Closed Hoankaka15 closed 4 years ago

Hoankaka15 commented 5 years ago

Hi Shuhua,

I have modified the example: 'numerical_expression_inference-Linear_scaling.ipynb' by modifying the input function: f(x)=x**1.5. Then adding pset.add_function(operator.pow, 2). However, a problem occurred as numpy.linalg.LinAlgError: SVD did not converge in Linear Least Squares.

Please give me some advice on how to overcome this issue.

Thanks, Hoan Nguyen

ShuhuaGao commented 5 years ago

Please check whether the matrix Q in np.linalg.lstsq(Q, Y, rcond=None) is singular.

Besides, you may want to refer to the documentation of np.linalg.lstsq. I don't have clues about this error either.

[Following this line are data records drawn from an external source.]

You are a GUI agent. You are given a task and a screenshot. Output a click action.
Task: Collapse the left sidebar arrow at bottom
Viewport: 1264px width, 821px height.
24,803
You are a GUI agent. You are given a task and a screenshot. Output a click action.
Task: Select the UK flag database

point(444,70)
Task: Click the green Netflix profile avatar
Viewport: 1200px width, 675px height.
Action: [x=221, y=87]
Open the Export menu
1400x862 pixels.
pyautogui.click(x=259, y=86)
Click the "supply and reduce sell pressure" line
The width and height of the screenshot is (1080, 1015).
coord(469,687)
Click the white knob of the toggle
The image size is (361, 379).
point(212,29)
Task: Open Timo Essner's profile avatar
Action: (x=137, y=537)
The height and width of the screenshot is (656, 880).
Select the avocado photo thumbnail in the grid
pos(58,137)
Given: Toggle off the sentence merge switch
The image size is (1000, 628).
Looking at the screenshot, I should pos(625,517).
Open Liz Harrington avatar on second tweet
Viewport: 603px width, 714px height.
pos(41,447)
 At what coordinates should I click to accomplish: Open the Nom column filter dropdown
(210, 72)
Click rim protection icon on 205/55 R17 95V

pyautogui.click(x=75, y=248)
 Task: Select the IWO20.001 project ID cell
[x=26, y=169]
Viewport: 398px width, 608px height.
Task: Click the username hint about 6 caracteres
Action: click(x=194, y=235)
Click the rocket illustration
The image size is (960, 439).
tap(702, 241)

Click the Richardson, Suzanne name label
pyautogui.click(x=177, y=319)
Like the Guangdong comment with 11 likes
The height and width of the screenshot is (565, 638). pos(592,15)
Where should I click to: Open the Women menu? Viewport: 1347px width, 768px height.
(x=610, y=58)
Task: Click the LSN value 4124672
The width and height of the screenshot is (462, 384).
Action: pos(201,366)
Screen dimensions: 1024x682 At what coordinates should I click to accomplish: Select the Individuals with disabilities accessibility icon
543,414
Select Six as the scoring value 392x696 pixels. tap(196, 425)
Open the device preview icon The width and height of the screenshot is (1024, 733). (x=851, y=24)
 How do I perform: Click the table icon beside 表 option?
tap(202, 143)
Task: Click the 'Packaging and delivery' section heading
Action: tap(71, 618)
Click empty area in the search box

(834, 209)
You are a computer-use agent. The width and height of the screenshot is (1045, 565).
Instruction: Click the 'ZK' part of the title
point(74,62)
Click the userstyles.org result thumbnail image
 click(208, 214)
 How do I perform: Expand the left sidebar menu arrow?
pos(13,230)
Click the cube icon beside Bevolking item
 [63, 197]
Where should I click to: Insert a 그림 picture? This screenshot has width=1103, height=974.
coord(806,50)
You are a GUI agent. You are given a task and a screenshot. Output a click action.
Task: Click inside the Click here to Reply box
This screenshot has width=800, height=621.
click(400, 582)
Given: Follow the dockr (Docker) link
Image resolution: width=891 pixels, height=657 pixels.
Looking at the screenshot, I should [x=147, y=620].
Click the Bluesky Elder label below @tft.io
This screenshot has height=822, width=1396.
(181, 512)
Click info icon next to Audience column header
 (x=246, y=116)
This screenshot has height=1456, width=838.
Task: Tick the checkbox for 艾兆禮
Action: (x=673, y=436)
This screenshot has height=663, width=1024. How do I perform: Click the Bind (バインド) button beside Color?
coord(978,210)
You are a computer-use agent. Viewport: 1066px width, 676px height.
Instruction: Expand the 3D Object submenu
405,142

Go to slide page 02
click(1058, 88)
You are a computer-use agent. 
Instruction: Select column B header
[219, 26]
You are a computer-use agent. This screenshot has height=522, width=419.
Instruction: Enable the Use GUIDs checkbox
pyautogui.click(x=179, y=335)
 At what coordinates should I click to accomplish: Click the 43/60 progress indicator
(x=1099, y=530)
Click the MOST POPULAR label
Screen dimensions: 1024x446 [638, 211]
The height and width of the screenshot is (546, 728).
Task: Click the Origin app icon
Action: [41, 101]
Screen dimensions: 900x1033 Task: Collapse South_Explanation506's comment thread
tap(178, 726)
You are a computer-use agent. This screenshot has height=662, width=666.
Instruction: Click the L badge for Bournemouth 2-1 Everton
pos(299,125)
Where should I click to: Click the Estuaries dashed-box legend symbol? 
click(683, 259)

Hoankaka15 commented 5 years ago

Please check whether the matrix Q in np.linalg.lstsq(Q, Y, rcond=None) is singular.

Besides, you may want to refer to the documentation of np.linalg.lstsq. I don't have clues about this error either.

Thanks for your reply. If finding anything, I will note here.

TristanHehnen commented 4 years ago

I had a similar issue, on a different case however. While trying to smooth some measurement data with savgol from scipy I encountered the "SVD did not converge in Linear Least Squares" error.

It turned out, that the measurement data was messed up at the beginning and the end, where the x-values were occasionally backtracking, see attached image for example. After cleaning the data by cutting the beginning and end, everything went fine.

Maybe this could be related to your issue.

Screenshot_14